そして、父親から収容所は農場であると教えられて、そう信じていたのでした。両親の愛に育まれて、一度も大人達の言うことを疑ったことのないブルーノにしてみれば、ホロコーストなど、存在するはずがありませんでした。
けれどもその無垢ゆえの無知さは、思いも寄らぬ悲劇を生むことになります。
強制収容所をテーマにした作品としては、子供目線にしたため、ほとんどその内部のことが描かれていません。
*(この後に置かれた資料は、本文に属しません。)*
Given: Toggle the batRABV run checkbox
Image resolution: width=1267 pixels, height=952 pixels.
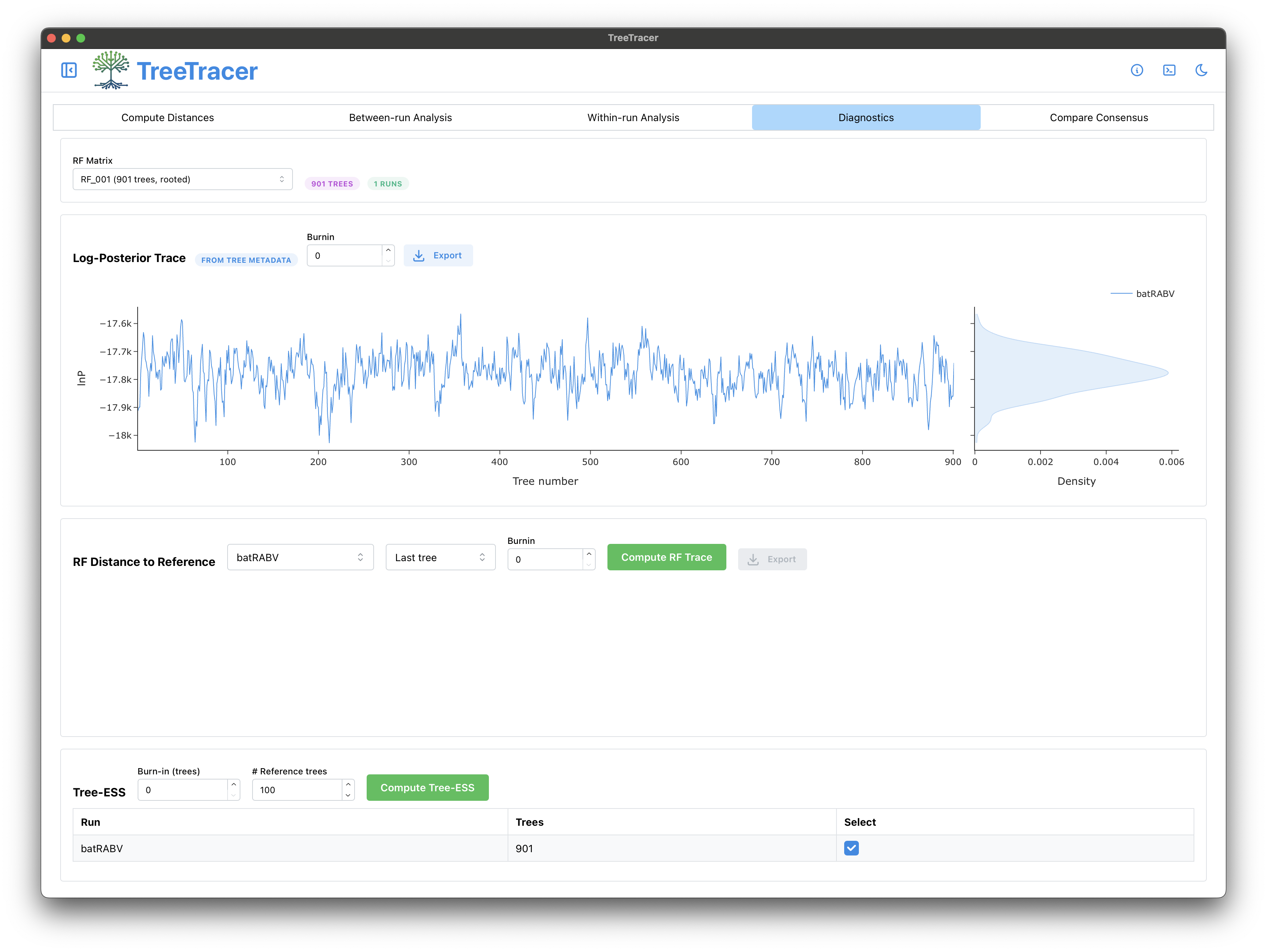Looking at the screenshot, I should [851, 849].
人権や反戦など何も主張せず、少年が見た事実だけを追う本作は、それがどういう意味なのか分かる観客にとって、かえって戦争の悲惨さを印象づけるものとなりました。
ブルーノが、縞模様のパジャマを来た人と出会うのは、引っ越してきてすぐのことでした。ブルーノは、庭のブランコから落下し、怪我します。それを慣れた手つきで手当てをしてくれたのがパヴェルでした。
かつて医者だったという彼は、いつもキッチンで芋の皮むきをしているばかりです。そして、なぜ昼間から縞模様のパジャマを着てキッチンの手伝いをするのか?とブルーノは疑問に思うのでした。
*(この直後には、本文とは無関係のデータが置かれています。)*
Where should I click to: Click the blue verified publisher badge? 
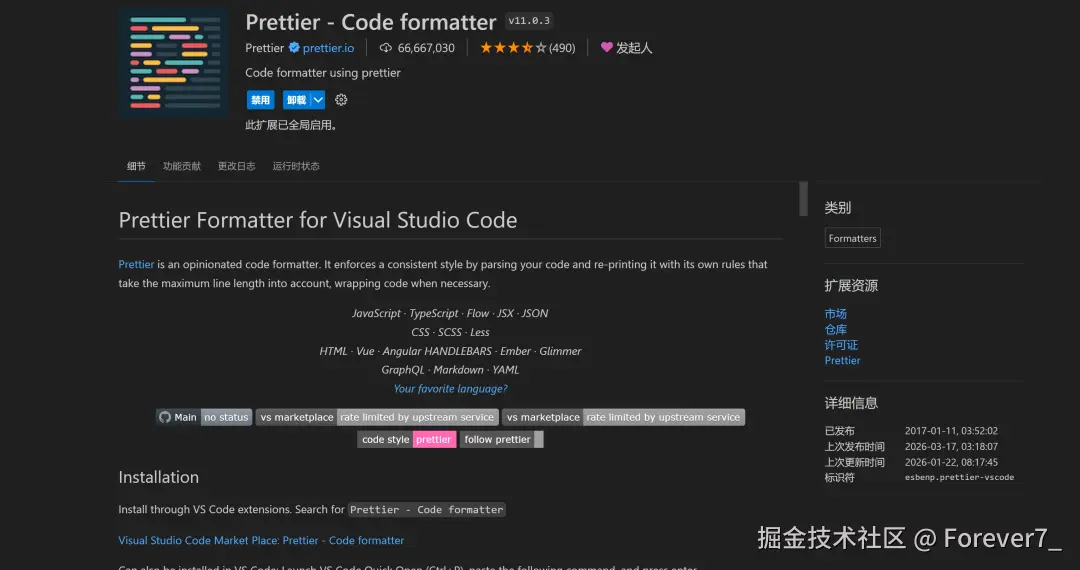click(294, 48)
何かに怯えながら意志を押さえているパヴェルが、ブルーノに見せる優しさと人間らしい表情がとても印象的でした。
引っ越し後友達がいなくなり、退屈な日々を過ごすブルーノがある日見つけたのは、物置の窓から広がる裏庭の森。探検が好きなブルーノにとってうってつけの場所でした。母からは、「その場所のことは気にしてはいけないし、絶対近づいてはいけない」と言われると余計に冒険に出かけたくなるものです。
ブルーノは巧みに母の目を盗み、禁じられた裏庭の森の向こうへ向かいます。そして、収容所のフェンスのたどり着いたとき、フェンスのなかにはシュムエルという、縞パジャマを着た同じ年の少年がいました。はつらつとしたブルーノとどこか憂いをもつシュムエルの表情の違いが、お互いの置かれた立場の違いをよく表していました。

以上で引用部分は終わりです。